The psalms, or certain psalms at any rate, have had a regular place in the daily prayer of Christians from earliest times. They constitute the nearest thing to a Jewish hymn book that exists and phrases of the psalms were on the lips of Jesus. This has given them a particular place in the unbroken tradition of Christian prayer which stems from Jesus himself.
The Book of Common Prayer preserved the monastic tradition of reciting the whole Psalter, over the course of a month. This gives a random selection, rehearsing the different moods and experiences of human beings before God. But reciting the whole Psalter in course was not the primitive practice, nor does it take any account of the suitability of certain psalms to certain days or seasons, let alone their traditional points of reference.

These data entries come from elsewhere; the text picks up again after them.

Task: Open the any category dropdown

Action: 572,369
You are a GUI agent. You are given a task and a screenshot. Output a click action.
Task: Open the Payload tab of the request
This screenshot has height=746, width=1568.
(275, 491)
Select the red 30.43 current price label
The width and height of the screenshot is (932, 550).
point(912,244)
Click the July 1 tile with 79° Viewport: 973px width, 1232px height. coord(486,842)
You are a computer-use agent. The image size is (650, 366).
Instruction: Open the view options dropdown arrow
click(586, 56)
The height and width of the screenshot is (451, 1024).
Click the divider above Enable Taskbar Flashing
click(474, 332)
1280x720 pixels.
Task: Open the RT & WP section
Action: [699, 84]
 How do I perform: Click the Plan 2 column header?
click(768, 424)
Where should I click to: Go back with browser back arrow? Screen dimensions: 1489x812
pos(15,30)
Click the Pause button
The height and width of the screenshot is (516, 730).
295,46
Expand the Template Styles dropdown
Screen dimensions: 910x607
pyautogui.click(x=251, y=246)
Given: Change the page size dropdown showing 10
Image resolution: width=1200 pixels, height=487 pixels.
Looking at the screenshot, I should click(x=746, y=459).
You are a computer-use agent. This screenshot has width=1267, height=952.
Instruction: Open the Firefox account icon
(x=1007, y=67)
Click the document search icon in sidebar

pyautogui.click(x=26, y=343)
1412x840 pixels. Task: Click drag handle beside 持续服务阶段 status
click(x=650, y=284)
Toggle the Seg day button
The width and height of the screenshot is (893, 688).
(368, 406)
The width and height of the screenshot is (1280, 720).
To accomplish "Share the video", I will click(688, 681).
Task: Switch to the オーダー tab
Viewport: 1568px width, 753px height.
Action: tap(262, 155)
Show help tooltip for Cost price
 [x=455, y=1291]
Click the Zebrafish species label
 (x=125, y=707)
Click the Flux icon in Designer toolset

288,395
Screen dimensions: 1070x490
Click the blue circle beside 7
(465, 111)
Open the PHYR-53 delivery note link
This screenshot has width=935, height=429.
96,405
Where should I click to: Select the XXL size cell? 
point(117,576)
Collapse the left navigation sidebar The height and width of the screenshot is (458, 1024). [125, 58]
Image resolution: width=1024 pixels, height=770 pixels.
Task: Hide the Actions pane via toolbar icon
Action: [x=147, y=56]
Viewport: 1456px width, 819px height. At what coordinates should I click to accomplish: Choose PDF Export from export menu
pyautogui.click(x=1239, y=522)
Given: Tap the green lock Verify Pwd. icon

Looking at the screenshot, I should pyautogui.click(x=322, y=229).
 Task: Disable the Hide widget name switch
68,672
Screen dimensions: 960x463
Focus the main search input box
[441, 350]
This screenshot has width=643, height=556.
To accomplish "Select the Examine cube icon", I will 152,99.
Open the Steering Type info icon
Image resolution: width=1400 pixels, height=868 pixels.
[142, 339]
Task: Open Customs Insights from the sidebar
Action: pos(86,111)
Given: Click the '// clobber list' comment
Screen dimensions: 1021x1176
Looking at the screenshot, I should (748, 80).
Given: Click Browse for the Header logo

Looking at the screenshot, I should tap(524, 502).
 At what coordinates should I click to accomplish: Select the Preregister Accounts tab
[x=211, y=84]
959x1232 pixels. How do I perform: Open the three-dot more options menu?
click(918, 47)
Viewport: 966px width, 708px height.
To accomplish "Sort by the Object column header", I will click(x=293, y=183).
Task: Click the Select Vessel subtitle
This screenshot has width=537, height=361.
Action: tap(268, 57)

So alongside the tradition of reciting the psalms in course has developed a pattern of special psalms of choosing certain psalms for certain days and seasons, to help reinforce the mood and rhythm of the liturgical year. This is a pattern which has re-emerged in recent years for a number of reasons. It is clear that the early forms of Morning and Evening Prayer used only a limited number of psalms and used them appropriately to the time of day, if not to the season. A vestige of this survives in the traditional psalms for Night Prayer 4, 91 and 134 -- and for good reason: if the same psalms are repeated frequently, they can be learnt by heart (which was a necessity in the case of Night Prayer, as it was said in the dark) and then prayed rather than read.
However, it is not just for archaeological reasons that we are proposing to move to a more selective pattern. If we are serious about encouraging the whole Church to pray the Office, then we must consider the appropriateness of the chosen psalms as well as the quantity. For a start, there are certain psalms which are repeated regularly each day of the week, or each season: each Thursday morning, for example, and each day in Epiphanytide, begins with Psalm 67. Then there is a regular repetition of certain psalms in certain seasons: Psalms 33, 105, 114, 118 and 136 come round regularly in the weeks of Eastertide, but in the weeks of Advent, 50, 70, 76, 80, 94 and 130, repeated each week, give a different flavour and enable the worshipper to become familiar enough with them to pray them.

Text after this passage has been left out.